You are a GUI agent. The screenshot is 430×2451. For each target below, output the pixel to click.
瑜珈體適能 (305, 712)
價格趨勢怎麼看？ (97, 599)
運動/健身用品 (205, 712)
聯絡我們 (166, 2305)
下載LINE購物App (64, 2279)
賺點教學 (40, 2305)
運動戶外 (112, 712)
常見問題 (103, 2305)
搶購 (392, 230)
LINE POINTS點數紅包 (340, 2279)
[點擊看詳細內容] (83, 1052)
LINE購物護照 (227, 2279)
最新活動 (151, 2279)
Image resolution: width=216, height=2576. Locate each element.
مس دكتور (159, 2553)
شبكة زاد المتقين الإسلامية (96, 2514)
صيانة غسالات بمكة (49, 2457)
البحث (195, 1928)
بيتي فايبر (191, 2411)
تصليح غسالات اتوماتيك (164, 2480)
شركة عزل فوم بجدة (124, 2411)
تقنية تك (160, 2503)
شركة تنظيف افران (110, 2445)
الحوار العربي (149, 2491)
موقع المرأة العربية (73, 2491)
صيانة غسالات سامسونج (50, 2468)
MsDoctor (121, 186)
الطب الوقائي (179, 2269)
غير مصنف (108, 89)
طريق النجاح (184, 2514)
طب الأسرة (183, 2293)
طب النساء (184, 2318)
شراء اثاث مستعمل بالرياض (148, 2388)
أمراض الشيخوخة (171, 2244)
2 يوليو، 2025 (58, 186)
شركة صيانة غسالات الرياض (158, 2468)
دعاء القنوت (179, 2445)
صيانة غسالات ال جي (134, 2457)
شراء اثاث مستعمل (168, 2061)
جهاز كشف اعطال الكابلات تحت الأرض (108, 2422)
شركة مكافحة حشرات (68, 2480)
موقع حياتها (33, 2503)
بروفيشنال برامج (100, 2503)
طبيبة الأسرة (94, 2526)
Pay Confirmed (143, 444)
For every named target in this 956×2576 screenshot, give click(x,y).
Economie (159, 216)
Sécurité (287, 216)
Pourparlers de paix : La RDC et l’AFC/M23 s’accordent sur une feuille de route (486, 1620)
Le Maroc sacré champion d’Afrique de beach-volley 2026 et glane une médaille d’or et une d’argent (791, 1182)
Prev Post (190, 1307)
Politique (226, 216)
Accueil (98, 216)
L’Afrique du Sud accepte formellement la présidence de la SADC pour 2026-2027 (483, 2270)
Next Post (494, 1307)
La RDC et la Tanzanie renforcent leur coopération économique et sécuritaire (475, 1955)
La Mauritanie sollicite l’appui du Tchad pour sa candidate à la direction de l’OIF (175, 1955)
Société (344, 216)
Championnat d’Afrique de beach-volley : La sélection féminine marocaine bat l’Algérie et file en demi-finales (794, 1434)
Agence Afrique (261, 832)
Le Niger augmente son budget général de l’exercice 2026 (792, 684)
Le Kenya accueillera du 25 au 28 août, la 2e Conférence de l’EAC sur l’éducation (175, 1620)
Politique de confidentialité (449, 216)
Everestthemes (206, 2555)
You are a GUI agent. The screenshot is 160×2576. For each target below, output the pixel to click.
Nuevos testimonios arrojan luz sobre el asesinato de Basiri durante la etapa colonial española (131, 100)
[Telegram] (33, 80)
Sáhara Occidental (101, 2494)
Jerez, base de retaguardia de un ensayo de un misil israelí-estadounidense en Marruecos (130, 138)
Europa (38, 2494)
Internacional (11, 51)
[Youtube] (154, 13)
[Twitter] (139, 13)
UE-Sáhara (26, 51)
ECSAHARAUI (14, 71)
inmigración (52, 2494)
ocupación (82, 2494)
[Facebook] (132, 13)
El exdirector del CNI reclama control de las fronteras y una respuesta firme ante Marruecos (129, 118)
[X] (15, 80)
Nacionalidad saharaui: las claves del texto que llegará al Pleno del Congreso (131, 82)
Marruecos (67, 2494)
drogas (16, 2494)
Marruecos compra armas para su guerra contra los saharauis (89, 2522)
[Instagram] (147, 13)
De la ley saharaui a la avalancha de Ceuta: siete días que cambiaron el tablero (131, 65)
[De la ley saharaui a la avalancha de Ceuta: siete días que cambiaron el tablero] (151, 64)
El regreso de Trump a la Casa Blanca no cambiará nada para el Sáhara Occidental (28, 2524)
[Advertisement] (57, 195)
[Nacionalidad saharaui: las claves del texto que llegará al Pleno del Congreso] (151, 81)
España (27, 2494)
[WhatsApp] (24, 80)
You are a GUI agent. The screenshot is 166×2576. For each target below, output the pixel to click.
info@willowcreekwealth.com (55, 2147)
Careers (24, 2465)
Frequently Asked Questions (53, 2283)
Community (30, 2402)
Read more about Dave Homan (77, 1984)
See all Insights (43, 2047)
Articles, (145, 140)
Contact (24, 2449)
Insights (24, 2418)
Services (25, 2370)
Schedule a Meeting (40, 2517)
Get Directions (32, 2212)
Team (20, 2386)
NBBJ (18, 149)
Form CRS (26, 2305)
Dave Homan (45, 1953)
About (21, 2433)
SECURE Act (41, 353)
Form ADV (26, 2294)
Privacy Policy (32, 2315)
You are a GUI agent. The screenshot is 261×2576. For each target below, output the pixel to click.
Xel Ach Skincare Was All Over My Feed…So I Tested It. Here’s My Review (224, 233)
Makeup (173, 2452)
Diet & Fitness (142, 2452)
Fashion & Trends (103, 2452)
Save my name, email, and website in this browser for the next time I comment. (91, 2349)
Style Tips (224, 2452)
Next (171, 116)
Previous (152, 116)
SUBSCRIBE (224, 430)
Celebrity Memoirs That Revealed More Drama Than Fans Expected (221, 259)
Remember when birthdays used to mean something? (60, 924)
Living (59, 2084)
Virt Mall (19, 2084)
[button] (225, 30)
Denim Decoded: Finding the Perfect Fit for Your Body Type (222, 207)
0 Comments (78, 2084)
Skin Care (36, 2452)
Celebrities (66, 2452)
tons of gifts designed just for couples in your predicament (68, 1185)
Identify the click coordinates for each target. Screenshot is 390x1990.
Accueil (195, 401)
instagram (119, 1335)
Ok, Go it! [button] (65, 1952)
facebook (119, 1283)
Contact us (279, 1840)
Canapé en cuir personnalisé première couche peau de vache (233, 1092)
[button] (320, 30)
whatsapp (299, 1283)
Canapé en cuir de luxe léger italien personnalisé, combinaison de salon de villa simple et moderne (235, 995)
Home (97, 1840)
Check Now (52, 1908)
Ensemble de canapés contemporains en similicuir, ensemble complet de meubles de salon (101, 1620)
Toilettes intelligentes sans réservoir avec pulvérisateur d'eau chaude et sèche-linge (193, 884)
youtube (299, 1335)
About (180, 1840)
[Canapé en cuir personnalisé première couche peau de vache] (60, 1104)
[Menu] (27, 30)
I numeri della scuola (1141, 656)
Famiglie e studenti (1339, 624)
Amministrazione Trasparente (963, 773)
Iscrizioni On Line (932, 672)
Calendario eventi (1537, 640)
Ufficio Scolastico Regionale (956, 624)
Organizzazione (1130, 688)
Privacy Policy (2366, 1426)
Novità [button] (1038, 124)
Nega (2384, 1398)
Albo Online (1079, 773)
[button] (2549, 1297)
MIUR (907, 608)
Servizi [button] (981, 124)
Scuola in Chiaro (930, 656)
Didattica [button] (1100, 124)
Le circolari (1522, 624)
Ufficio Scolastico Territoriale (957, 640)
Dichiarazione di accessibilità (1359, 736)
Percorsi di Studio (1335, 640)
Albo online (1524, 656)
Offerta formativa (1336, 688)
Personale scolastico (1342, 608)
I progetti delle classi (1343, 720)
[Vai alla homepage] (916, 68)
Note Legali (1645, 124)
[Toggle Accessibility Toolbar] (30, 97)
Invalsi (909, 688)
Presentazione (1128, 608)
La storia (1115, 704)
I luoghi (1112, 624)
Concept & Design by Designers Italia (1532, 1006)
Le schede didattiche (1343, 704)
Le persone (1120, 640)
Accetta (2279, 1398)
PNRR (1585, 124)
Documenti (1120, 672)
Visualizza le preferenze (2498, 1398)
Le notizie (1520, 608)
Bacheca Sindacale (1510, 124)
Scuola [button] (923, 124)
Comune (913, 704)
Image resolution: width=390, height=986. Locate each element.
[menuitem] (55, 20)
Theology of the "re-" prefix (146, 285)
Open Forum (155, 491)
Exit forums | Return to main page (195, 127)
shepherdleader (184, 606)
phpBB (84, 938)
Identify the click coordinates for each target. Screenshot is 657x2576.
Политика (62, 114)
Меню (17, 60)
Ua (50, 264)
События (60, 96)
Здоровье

== == ==

■ What the task requires:
In your answer, include only the lines above starting at the line that holds "Check Now (52, 1908)" and ending at the line that holds "Calendario eventi (1537, 640)", copied exactly.

■ Expected output:
Check Now (52, 1908)
Ensemble de canapés contemporains en similicuir, ensemble complet de meubles de salon (101, 1620)
Toilettes intelligentes sans réservoir avec pulvérisateur d'eau chaude et sèche-linge (193, 884)
youtube (299, 1335)
About (180, 1840)
[Canapé en cuir personnalisé première couche peau de vache] (60, 1104)
[Menu] (27, 30)
I numeri della scuola (1141, 656)
Famiglie e studenti (1339, 624)
Amministrazione Trasparente (963, 773)
Iscrizioni On Line (932, 672)
Calendario eventi (1537, 640)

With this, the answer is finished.